## What to do
Quote the rows below from the line containing "Task: Click the MEXICO column header" through the last row, including both ends. Leave the pictures out of your answer.

[A run of rows]
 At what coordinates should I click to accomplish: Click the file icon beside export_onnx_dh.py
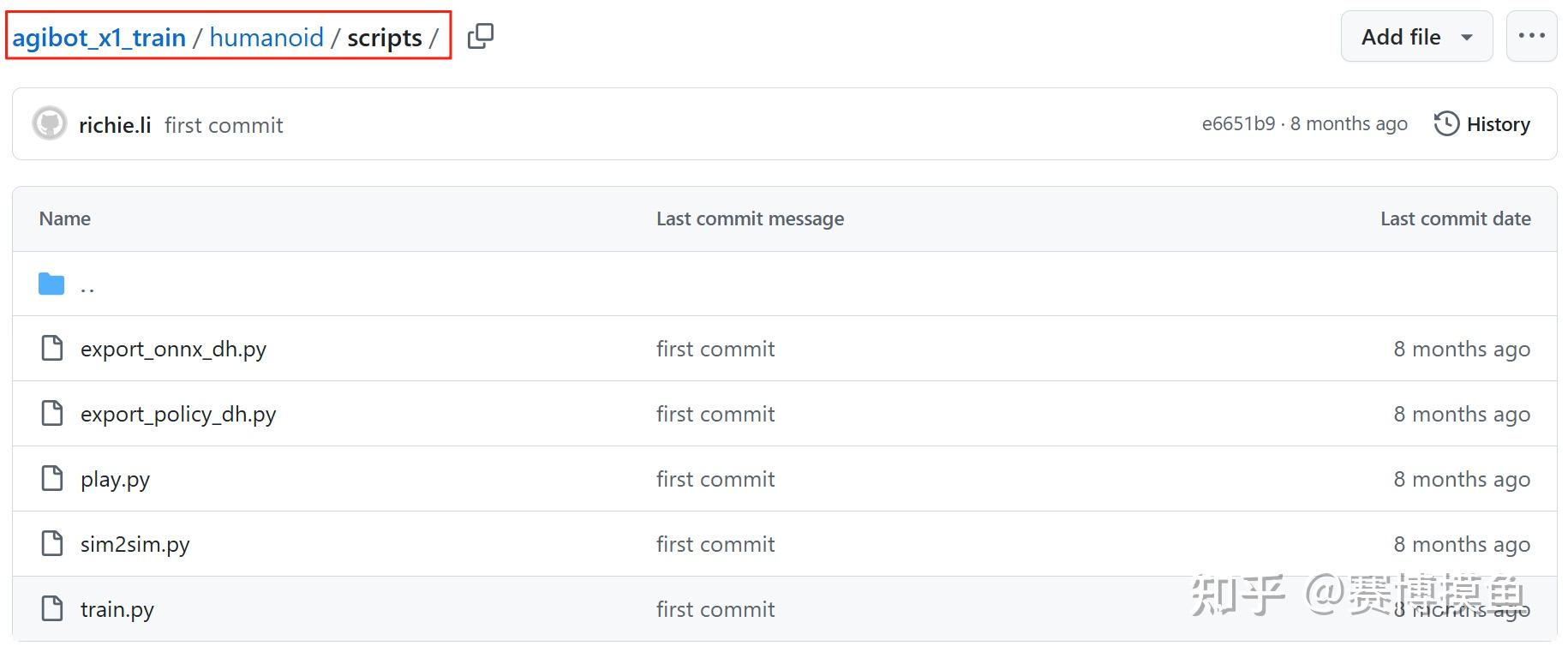[52, 349]
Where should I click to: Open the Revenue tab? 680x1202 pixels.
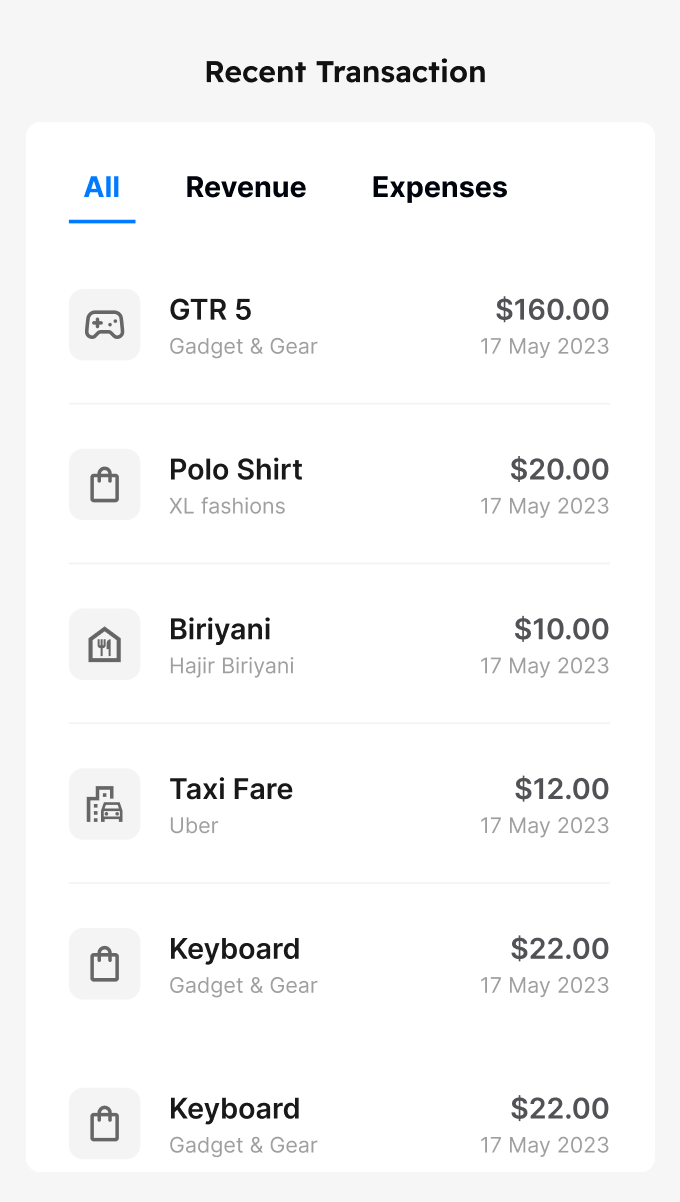(246, 188)
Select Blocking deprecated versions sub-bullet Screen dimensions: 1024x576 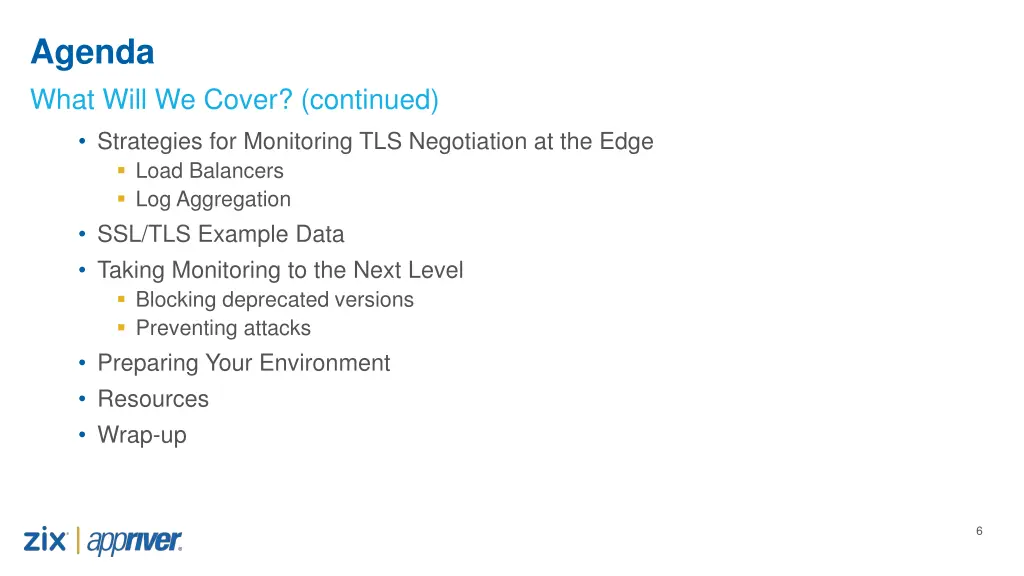coord(275,299)
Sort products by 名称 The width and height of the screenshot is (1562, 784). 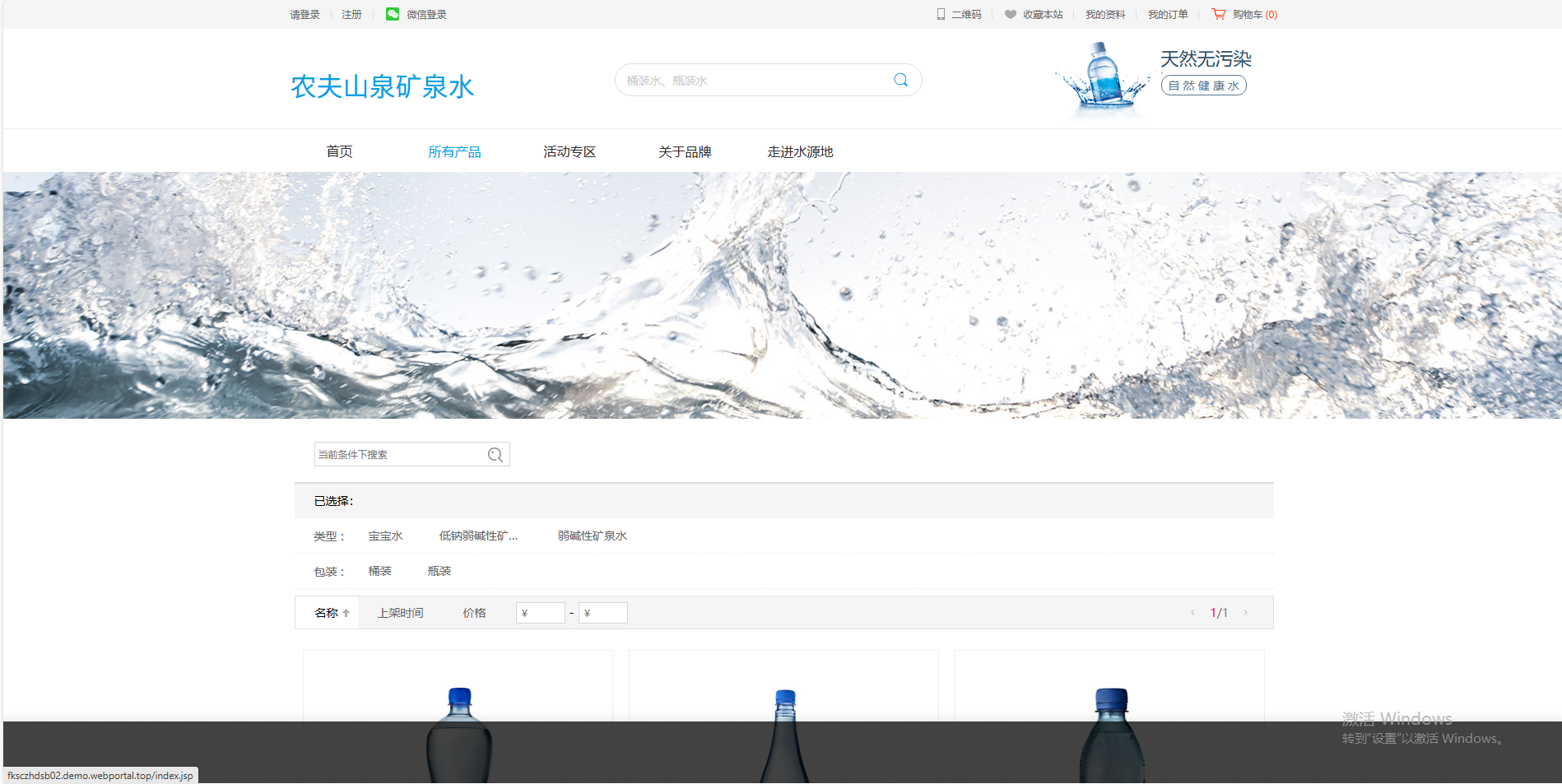327,613

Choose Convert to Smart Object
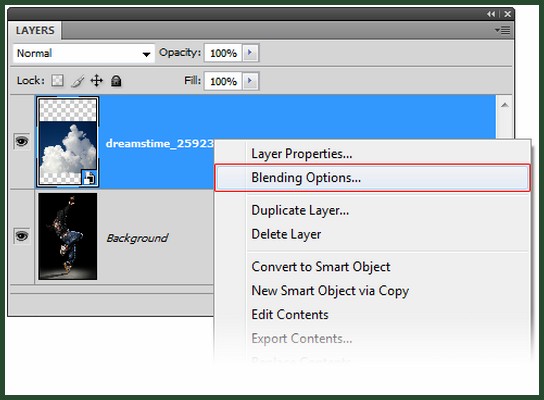pyautogui.click(x=321, y=267)
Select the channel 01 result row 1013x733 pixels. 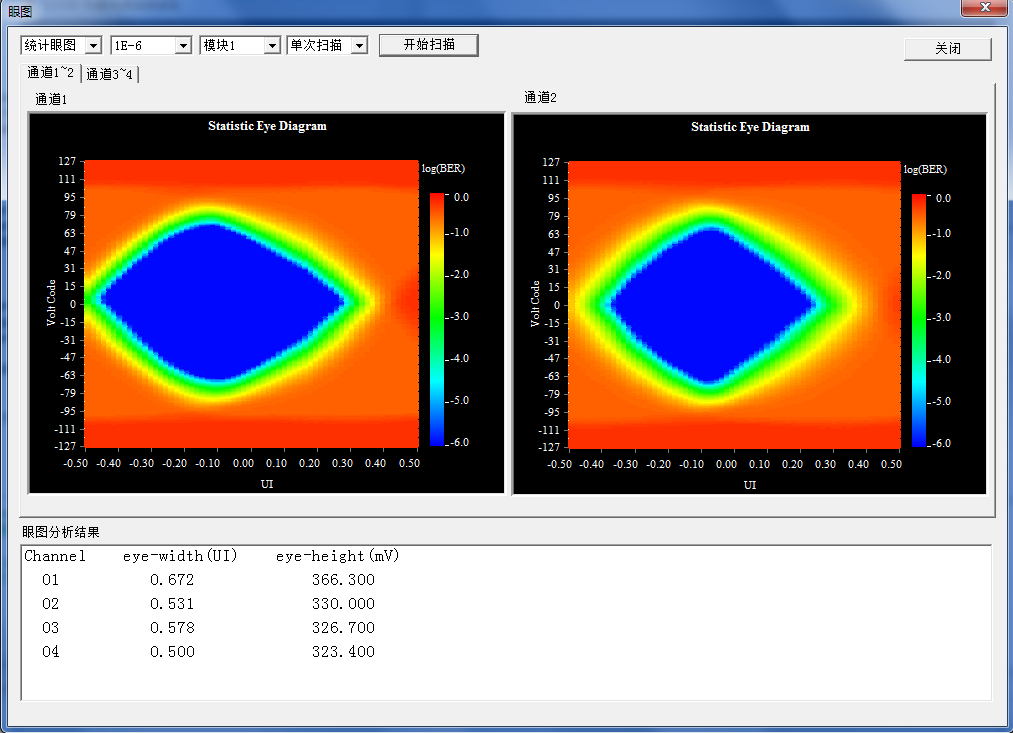[200, 580]
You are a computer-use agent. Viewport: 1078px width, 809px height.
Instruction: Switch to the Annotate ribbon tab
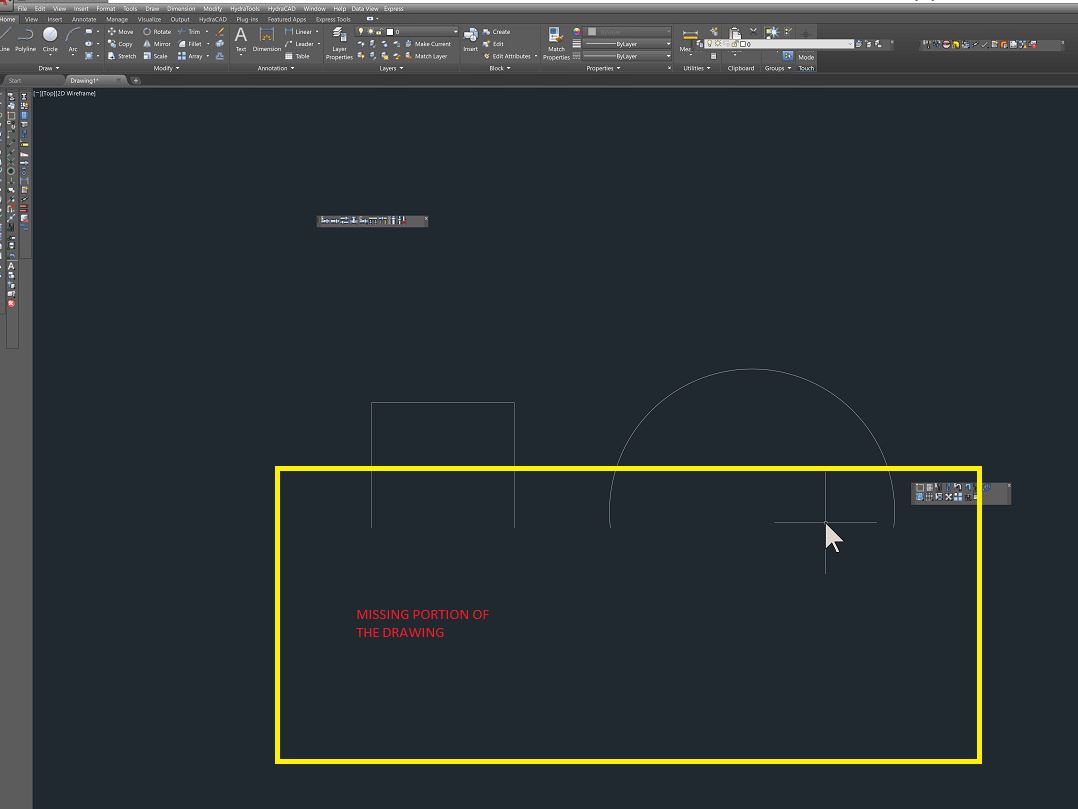[x=83, y=18]
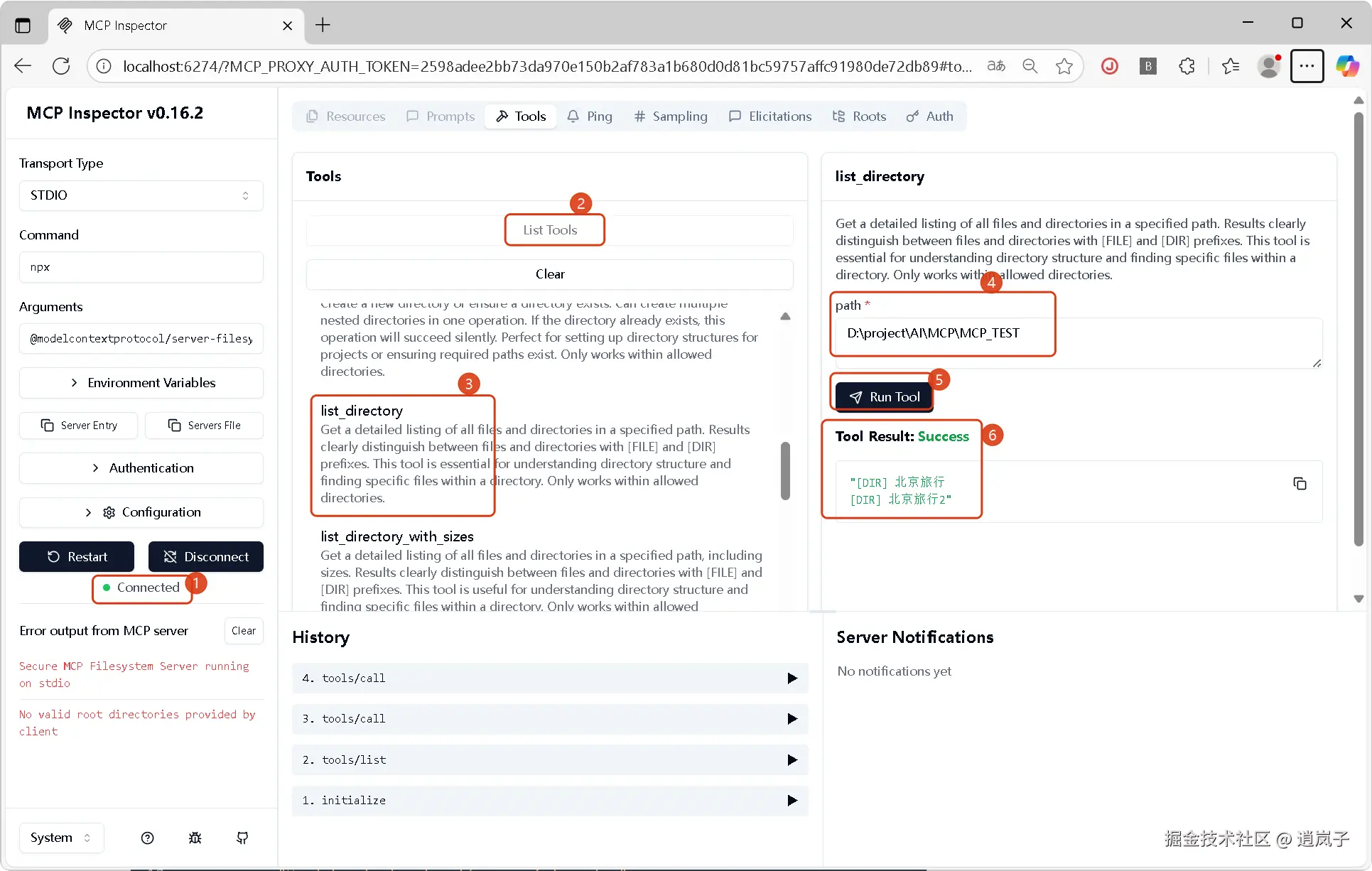Click the Disconnect button
Screen dimensions: 1372x871
tap(206, 557)
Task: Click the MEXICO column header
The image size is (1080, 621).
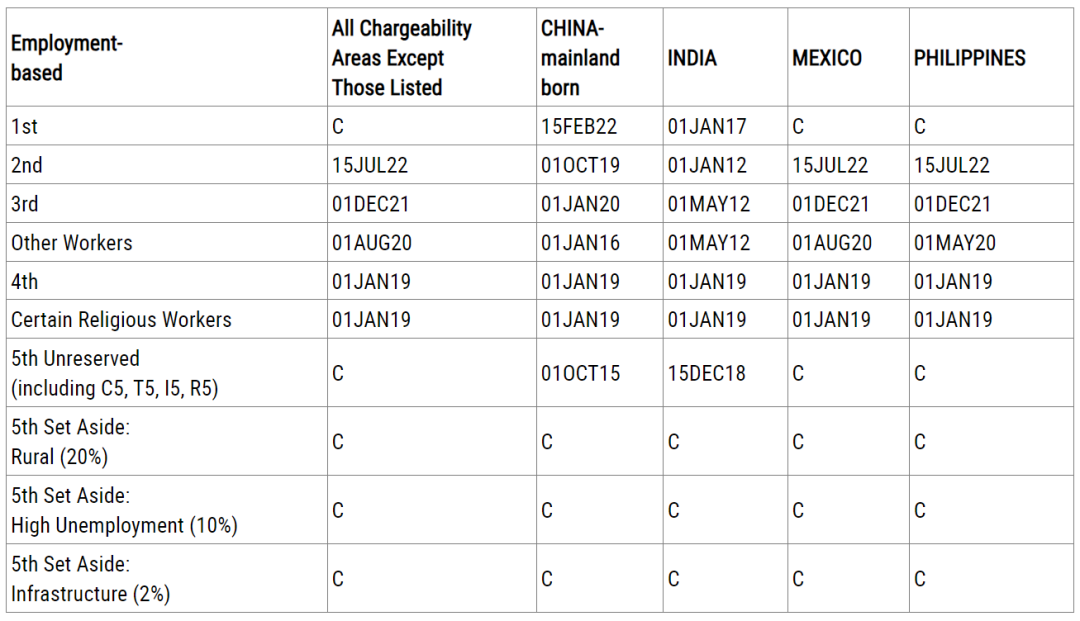Action: [827, 58]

## Task result
Task: Click the MEXICO column header
The image size is (1080, 621).
Action: [827, 58]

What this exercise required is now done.